◆ **Exercise aim**: Excluding all pictures, please output the listing exactly.

::::::::::

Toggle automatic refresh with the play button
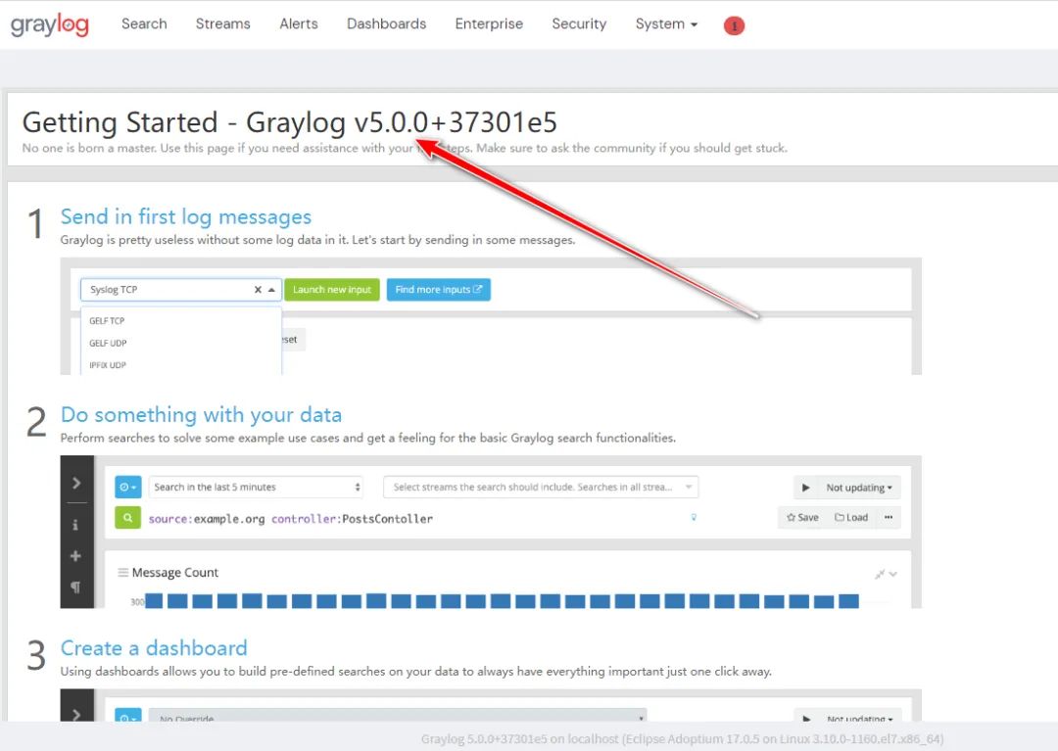Viewport: 1058px width, 751px height. coord(805,487)

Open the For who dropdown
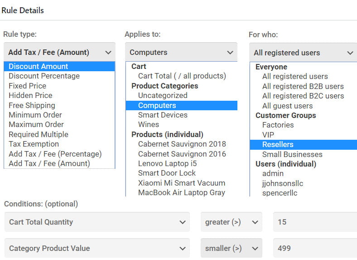click(x=303, y=53)
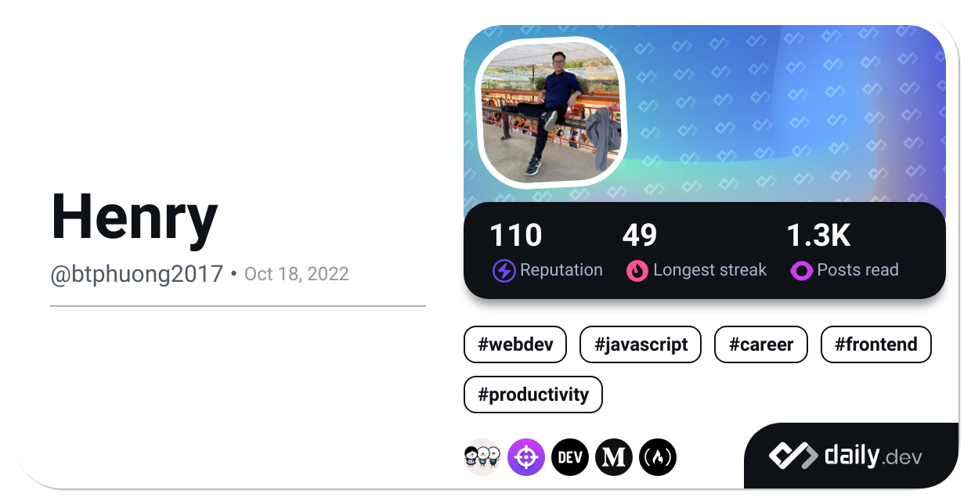The image size is (971, 501).
Task: Open the profile avatar photo
Action: click(551, 112)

::::::::::

◆ **Expected answer**:
Toggle automatic refresh with the play button
Viewport: 1058px width, 751px height. coord(805,487)

Open the For who dropdown
click(x=303, y=53)
The image size is (971, 501).
Task: Open the profile avatar photo
Action: click(551, 112)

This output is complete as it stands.